When the attorney presented his claim for fees to the trial court pursuant to Code section 775.5 the court decided reasonable *131 compensation for the services rendered by the attorney was $1700 and ordered the sum paid from the county treasury. The county paid the fees from the “Court Fund” and now seeks to recover this amount from Anderson by an independent suit in equity.

The county alleged the appointment of counsel for Anderson as an indigent in the criminal matter, presentment and approval of his attorney’s claim and court order for its payment from the relief fund for indigent or poor persons, payment thereof and demanded judgment against him for the amount.

Defendant admitted appointment of counsel for him as an indigent but denied that payment of the claim was from the relief fund for indigent or poor persons or that the county was entitled to be reimbursed and asked that the petition be dismissed.

Plaintiff filed motion for judgment on the pleadings. The matter was submitted to the court upon defendant’s resistance and evidence presented by him. Judgment was rendered in favor of the county for the amount.

The trial court reasoned, although the law requires appointment of counsel for indigent defendants in criminal prosecutions, that where an individual has received the benefit of legal services the primary burden or liability to pay for such services should be defendant’s if and when he is able to pay and not the general public’s. The county which is ordered by the court to pay those fees is secondarily liable if defendant is indigent and unable to pay at the time of arraignment, trial or appeal; to relieve a defendant from payment of these fees in a criminal case is unjust and discriminatory to those industrious, thrifty and frugal persons who employ and pay their own counsel.

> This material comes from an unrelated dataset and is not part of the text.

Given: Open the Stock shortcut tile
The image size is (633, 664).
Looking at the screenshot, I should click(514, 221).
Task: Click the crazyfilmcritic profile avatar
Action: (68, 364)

The court concluded the county was entitled to recover from defendant the amount paid basing its conclusion upon Code section 252.13 which provides:

“Recovery by county. Any county having expended any money for the relief or support of a poor person, under the provisions of this chapter, may recover the same from any of his kindred mentioned herein, from such poor person should he become able, or from his estate; from relatives by action brought within two years from the payment of such expenses, from such poor person by action brought within two years after becoming able, and from such person’s estate by filing the claim as provided by law.”

II. In seeking reversal, defendant contends (1) Code section 252.13 does not apply to sums expended by a county for payment of legal fees to court-appointed attorneys who have been named or appointed by the court to represent indigent persons accused of crime; (2) right of a person to have court-appointed legal counsel when such person is accused of a serious crime and is indigent is a basic constitutional right and does not create or establish any liability on the part of the recipient to the legal entity which must bear the costs of such services.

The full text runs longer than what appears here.